(Raw records)
START

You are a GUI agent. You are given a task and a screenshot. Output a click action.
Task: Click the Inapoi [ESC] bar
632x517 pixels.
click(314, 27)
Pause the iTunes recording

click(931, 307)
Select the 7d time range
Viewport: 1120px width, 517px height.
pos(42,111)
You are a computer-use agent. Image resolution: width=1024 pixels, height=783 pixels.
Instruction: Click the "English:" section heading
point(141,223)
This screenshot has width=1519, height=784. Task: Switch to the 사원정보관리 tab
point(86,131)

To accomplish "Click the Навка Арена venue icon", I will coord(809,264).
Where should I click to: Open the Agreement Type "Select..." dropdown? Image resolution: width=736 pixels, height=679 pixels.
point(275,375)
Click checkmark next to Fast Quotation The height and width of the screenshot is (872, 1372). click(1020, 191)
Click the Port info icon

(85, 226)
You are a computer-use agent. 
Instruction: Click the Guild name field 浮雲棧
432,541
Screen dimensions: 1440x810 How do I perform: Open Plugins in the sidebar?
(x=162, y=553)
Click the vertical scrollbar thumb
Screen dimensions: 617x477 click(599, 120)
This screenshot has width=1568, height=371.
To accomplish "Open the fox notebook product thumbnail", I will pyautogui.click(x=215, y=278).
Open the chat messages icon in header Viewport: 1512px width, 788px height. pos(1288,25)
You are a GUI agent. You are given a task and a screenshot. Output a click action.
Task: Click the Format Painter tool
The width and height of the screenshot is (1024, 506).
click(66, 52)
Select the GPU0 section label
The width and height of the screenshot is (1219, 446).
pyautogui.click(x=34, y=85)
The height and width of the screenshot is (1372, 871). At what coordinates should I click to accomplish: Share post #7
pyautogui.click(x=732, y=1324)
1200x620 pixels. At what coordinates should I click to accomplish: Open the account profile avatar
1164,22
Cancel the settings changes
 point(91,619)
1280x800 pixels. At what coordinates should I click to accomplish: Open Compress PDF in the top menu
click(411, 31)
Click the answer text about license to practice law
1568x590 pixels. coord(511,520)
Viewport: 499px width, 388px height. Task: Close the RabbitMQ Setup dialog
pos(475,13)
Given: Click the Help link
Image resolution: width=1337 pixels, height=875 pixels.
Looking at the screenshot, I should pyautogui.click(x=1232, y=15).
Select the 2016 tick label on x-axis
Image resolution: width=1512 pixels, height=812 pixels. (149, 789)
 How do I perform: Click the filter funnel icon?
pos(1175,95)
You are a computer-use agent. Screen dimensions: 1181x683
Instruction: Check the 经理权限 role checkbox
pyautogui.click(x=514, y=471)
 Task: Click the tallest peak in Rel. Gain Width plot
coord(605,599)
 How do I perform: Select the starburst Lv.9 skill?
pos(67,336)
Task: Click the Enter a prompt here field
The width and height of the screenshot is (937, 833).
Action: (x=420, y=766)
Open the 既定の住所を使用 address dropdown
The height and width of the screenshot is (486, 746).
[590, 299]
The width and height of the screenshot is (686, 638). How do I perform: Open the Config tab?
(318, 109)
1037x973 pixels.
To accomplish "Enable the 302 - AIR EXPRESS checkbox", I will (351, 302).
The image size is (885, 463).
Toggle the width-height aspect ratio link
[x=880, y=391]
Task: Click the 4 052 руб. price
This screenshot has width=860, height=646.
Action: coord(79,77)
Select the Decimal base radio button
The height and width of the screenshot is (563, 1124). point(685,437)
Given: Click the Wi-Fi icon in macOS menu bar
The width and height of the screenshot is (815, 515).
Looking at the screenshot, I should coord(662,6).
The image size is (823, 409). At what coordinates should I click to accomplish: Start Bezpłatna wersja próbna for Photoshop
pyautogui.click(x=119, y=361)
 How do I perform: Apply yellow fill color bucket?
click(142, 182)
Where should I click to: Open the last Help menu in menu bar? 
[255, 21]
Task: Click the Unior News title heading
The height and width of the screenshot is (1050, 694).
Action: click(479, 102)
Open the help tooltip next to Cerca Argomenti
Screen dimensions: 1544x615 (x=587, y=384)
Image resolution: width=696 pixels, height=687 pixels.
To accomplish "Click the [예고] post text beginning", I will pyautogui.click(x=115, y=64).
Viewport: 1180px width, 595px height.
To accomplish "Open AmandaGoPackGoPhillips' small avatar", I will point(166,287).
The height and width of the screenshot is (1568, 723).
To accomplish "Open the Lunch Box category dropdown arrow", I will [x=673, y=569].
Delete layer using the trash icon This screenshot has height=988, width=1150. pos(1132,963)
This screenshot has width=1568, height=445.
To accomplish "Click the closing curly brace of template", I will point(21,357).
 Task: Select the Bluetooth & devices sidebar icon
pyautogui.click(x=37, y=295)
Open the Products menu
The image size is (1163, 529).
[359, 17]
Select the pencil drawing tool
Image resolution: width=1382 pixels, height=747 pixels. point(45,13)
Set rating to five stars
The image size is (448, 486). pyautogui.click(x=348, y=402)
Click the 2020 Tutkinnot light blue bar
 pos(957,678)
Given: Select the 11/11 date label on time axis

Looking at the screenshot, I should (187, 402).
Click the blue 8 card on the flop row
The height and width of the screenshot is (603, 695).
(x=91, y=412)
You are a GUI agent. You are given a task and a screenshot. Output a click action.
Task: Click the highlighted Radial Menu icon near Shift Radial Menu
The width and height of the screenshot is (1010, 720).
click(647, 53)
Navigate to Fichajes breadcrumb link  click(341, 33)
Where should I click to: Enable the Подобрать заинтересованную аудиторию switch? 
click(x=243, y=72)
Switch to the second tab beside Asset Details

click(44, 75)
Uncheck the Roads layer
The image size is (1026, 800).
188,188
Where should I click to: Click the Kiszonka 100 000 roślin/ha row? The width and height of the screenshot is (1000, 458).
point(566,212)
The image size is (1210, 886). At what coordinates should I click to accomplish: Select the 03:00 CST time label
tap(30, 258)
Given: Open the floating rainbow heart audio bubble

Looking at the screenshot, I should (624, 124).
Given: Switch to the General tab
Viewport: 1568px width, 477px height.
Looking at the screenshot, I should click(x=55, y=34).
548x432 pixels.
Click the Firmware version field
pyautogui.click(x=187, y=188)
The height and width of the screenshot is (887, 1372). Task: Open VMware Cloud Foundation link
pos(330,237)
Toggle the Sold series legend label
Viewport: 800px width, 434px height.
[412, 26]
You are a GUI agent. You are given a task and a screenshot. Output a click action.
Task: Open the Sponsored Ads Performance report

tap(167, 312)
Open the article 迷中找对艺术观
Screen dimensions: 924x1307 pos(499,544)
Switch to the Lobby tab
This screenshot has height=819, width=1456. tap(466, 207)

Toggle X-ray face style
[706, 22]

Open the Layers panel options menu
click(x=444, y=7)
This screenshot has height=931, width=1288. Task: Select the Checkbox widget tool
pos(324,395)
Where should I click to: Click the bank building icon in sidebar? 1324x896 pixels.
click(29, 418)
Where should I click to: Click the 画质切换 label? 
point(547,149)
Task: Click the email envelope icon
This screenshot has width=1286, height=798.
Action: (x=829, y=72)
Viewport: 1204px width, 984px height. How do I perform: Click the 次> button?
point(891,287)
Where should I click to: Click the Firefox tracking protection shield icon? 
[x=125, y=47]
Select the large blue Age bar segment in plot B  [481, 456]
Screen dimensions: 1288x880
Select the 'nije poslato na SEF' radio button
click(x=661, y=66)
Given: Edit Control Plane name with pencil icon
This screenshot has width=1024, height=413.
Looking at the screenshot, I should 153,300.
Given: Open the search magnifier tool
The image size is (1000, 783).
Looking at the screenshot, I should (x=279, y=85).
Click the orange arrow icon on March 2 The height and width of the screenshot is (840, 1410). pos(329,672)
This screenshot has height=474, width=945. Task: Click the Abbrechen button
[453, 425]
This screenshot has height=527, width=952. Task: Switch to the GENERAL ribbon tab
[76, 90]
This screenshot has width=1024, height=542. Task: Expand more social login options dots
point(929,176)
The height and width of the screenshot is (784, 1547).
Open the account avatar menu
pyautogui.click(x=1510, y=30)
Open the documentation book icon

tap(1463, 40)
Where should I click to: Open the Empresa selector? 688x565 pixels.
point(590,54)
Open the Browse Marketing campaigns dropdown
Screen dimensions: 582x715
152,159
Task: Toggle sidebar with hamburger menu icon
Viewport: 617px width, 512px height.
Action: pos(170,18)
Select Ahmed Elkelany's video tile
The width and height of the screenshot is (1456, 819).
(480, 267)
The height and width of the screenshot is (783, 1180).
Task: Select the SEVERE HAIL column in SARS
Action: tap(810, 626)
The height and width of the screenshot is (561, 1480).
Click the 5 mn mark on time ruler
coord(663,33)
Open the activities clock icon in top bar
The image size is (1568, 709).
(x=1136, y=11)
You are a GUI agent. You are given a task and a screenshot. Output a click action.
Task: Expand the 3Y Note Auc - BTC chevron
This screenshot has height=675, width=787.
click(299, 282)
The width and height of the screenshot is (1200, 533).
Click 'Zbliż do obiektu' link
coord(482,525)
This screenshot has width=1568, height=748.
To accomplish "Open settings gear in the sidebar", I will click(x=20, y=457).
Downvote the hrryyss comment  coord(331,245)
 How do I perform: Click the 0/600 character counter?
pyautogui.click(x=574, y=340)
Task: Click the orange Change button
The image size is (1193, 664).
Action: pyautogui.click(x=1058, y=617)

END

| Given task |
Reproduce the material word for word, from its first line through the line that contains "point(141,223)".

| Task output |
You are a GUI agent. You are given a task and a screenshot. Output a click action.
Task: Click the Inapoi [ESC] bar
632x517 pixels.
click(314, 27)
Pause the iTunes recording

click(931, 307)
Select the 7d time range
Viewport: 1120px width, 517px height.
pos(42,111)
You are a computer-use agent. Image resolution: width=1024 pixels, height=783 pixels.
Instruction: Click the "English:" section heading
point(141,223)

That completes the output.